Not only did my team deliver a Dark Web Monitoring web experience, but we also created McAfee’s first web app (McAfee Protection Center) with integrated features from scratch. Dark Web Monitoring was the first, but we introduced many more over the months and years to come, turning it into a web-based product suite.
Challenges:
Engineering constraints
Shifting priorities
Successes:
Delivered designs that support up to 11 additional personal info assets in the span of 2 months
Created a mobile responsive solution
Validated initial designs and acted upon results quickly
Future improvements
The image shown above is the end-to-end initiative that I lead and piloted as a product-wide process. There were many pieces of each product’s journey that a number of McAfee teams executed on, and it was often hard to get a picture of the entire E2E experience. This initiative consisted of:
Documenting the E2E journey (which consisted of involving other teams to add screens/info if necessary)
Documenting which higher level team owned each stage of the journey (i.e., Marketing, eCommerce, Authentication and more)
Document which Product Manager specifically owned each stage of the journey (i.e., where did the business requirements come from?)

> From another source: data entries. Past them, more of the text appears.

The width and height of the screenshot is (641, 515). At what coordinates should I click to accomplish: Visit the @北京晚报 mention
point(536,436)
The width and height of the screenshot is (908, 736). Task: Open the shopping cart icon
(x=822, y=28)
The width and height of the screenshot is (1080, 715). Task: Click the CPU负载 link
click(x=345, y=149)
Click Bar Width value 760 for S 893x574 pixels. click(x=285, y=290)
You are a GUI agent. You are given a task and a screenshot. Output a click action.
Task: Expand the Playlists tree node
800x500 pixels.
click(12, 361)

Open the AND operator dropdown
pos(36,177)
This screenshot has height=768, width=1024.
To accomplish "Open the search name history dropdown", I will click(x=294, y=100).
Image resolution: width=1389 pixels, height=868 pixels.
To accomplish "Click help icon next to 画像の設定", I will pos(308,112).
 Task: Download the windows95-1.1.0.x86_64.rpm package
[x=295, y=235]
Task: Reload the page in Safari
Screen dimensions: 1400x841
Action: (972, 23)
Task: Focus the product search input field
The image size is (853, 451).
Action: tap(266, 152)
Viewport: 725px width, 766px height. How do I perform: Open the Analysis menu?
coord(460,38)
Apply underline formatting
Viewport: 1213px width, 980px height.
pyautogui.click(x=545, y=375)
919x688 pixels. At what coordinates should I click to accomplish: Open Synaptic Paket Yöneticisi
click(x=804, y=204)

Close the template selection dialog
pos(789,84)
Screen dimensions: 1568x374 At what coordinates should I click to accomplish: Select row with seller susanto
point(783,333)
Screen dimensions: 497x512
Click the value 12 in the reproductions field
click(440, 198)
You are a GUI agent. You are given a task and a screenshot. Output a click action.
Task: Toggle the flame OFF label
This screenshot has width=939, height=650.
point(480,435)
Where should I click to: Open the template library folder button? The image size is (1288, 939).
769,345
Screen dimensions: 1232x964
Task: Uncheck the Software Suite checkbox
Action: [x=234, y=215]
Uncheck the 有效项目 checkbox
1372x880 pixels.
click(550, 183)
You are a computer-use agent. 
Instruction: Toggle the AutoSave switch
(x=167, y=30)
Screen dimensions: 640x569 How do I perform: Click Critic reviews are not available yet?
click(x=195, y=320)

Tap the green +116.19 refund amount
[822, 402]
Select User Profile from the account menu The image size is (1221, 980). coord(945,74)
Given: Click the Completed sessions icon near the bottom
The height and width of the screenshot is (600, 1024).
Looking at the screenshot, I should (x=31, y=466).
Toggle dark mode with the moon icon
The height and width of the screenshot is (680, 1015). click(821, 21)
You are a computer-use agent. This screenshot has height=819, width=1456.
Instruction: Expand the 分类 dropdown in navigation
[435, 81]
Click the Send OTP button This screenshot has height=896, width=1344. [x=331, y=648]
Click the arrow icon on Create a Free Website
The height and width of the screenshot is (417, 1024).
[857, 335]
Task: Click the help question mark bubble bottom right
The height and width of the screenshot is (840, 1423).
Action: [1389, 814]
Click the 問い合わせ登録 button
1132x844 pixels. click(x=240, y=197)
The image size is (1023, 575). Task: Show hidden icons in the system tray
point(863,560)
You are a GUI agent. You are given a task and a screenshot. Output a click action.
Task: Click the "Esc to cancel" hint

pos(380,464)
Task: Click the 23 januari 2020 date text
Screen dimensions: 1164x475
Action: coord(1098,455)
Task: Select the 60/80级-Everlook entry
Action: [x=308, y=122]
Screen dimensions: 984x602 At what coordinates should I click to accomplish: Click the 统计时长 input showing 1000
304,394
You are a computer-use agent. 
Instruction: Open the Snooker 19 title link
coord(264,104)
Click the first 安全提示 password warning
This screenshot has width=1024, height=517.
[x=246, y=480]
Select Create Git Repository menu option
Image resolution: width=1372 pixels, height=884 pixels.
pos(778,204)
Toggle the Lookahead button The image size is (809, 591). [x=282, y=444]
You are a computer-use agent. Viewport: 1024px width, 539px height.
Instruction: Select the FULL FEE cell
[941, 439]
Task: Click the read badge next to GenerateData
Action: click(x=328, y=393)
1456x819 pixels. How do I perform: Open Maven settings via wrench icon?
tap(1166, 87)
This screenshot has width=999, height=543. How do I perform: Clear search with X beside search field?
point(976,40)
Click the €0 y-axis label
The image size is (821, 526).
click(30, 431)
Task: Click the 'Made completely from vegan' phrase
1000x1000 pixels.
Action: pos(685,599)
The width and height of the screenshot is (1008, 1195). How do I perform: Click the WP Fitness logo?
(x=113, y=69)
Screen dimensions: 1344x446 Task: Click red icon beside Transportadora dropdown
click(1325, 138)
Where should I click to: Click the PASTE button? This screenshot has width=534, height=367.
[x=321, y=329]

After documenting the E2E flow and adding the context above, I arranged multiple E2E flow review meetings where each relevant stakeholder joined to represent the parts of the experience they own. We spent the time giving each team context, reasoning and constraints for decisions made, and documented process and/or experience gaps in the process. This ultimately lead to alignment/prioritization of the key improvements we could make to the feature in 2024.